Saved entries
____________

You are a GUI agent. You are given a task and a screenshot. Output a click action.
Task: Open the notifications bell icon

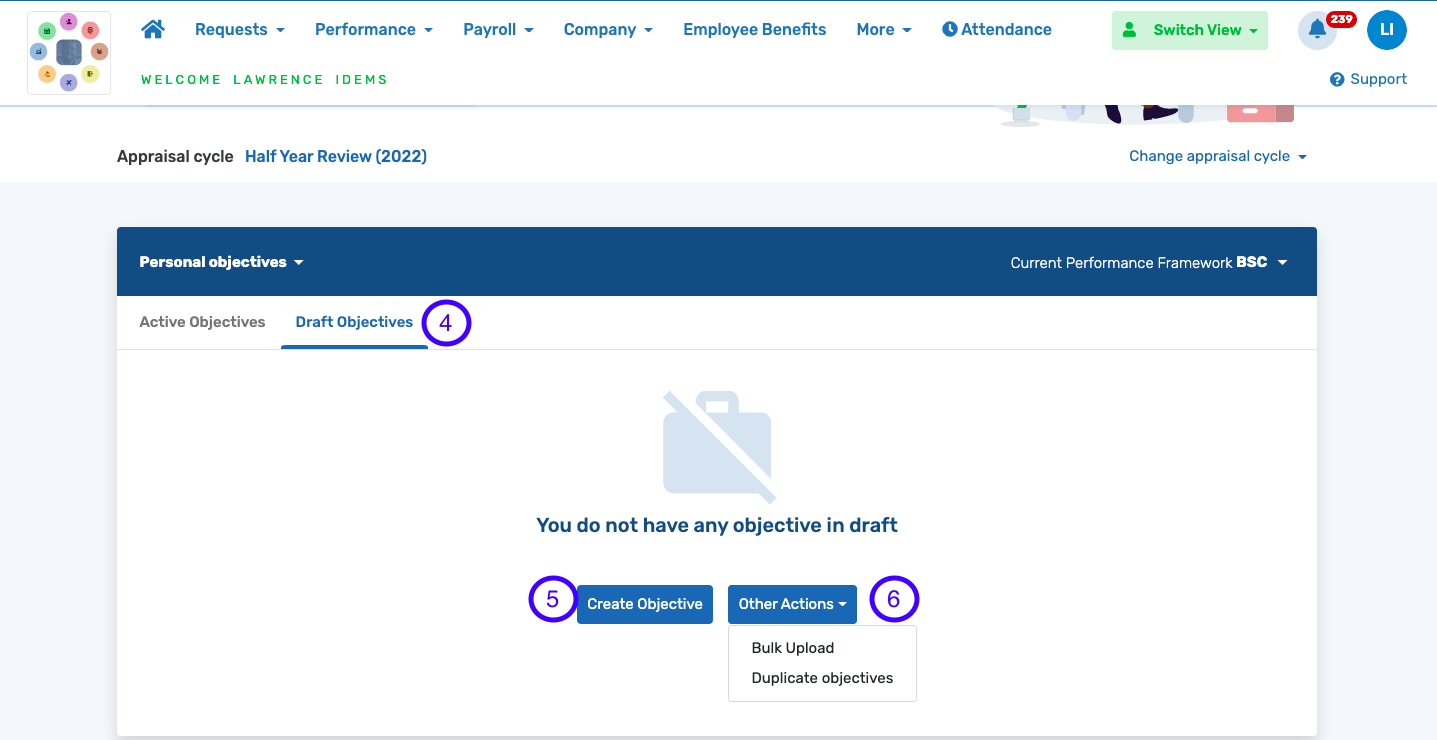tap(1317, 30)
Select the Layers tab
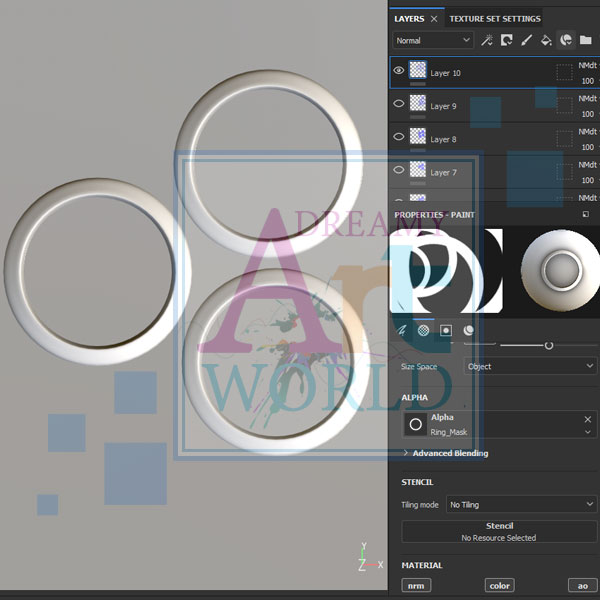The image size is (600, 600). [x=409, y=18]
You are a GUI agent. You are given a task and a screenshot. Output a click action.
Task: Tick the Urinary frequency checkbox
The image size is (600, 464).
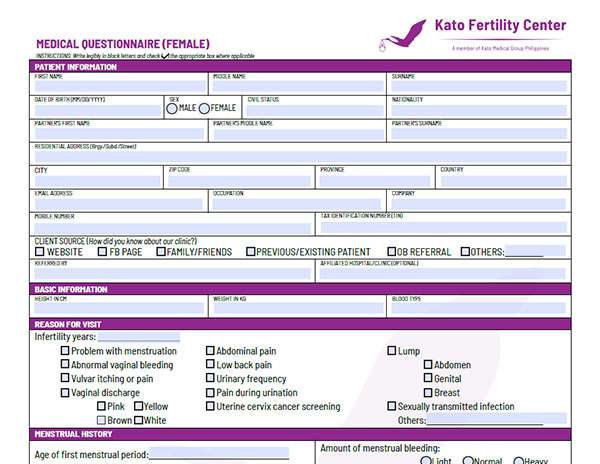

____________

Task details
Where a picture appears in the data, omit it; restate the rest word for word.

The answer
You are a GUI agent. You are given a task and a screenshot. Output a click action.
Task: Open the notifications bell icon

tap(1317, 30)
Select the Layers tab
The image size is (600, 600). [x=409, y=18]
You are a GUI agent. You are given a task and a screenshot. Output a click action.
Task: Tick the Urinary frequency checkbox
The image size is (600, 464).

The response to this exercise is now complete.